Like ultrasound, all techniques are operator-dependent, so that the physician or technician is responsible for selecting the correct location to be analysed: the probe has to be kept stable during the examination in order to ensure a good quality of the acquisition in OCT, LC-OCT and RCM VivaScope® 3000. RCM VivaScope® 1500 requires a plastic window to be fixed to the skin, therefore it allows a more standardized image acquisition and accurate navigation thanks to the attached dermoscopic camera at the cost of a prolonged imaging time of some minutes. The newest version of Vivosight® OCT is provided with a camera, which makes an exact orientation within the lesion easier. A new LC-OCT device with a camera is scheduled for launching in spring 2020. The presence of a dermoscopic and/or clinical camera allows a more accurate examination of selected skin areas and lesions, decreasing the risk of misevaluations due to unwanted relocation or slipping of the probe outside the target area.
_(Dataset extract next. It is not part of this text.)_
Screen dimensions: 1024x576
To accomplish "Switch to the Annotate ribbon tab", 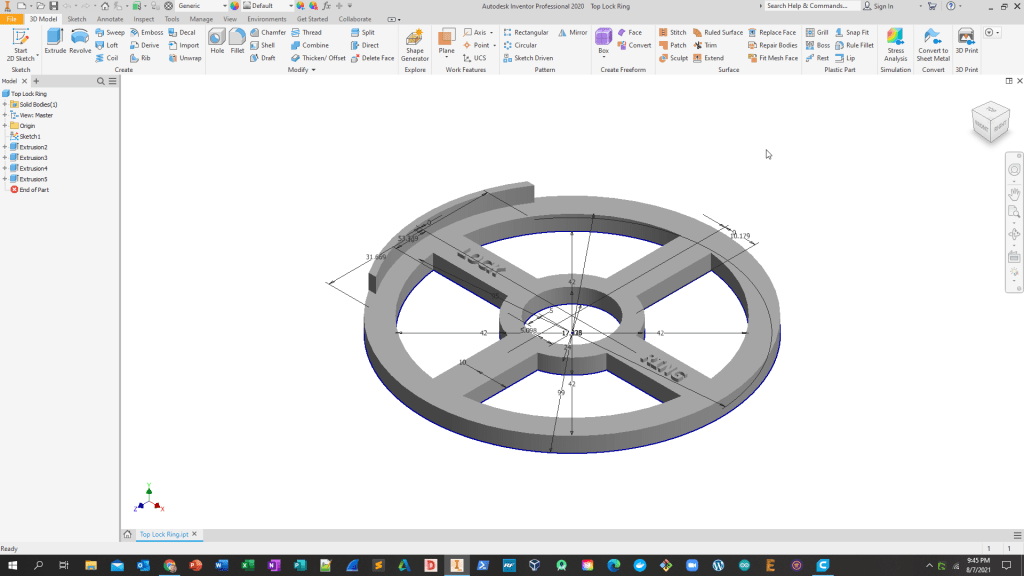I will pos(110,19).
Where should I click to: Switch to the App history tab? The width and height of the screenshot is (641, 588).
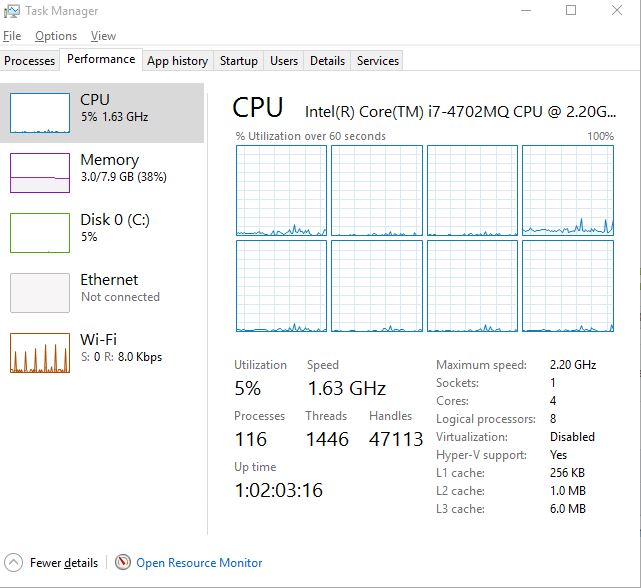point(177,61)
Each device provides information about the actual scan depth. However, once the acquisitions have been exported as TIFF or JPEG, the depth is not visible in the single exported images except for RCM.
The short examination time allows the integration of all three devices into the daily routine. The authors observed a mean examination time of around 2-5 min for OCT and LC-OCT, while at least 10 min were needed for RCM due to the complexity of the software and the preparation of the probe.
The provided software is very intuitive in all three devices. The authors found the LC-OCT software the most intuitive and quickest (less than one minute to register a patient´s record, lesion´s location and launch the examination), followed by OCT (around a minute). There are however some software peculiarities for each device. LC-OCT is provided with additional 3D-slicer software, which reconstructs 3D cubes of an acquired stack of en-face images. OCT has extra software for an automated analysis of skin blood flow, skin texture and roughness (beta-version). Images can be easily exported as TIFF or JPEG with all devices. A global export and a single patient/lesion export are possible. An online learning platform and training courses are already available for OCT and RCM and planned for LC-OCT.
5 CONCLUSIONS
The first lesions we measured with all three methods suggest that LC-OCT combines the advantages of RCM and OCT while reducing their disadvantages. LC-OCT seems to have optimal parameters regarding resolution and penetration depth to diagnose all types of skin cancer.
Larger systematic studies are needed to further characterize the field of use of this device and assess its sensitivity and specificity compared to histology.
ACKNOWLEDGMENTS
The authors would like to thank DAMAE Medical for making the LC-OCT system available for this study.
CONFLICTS OF INTEREST
The authors declare that they have no conflicts of interest.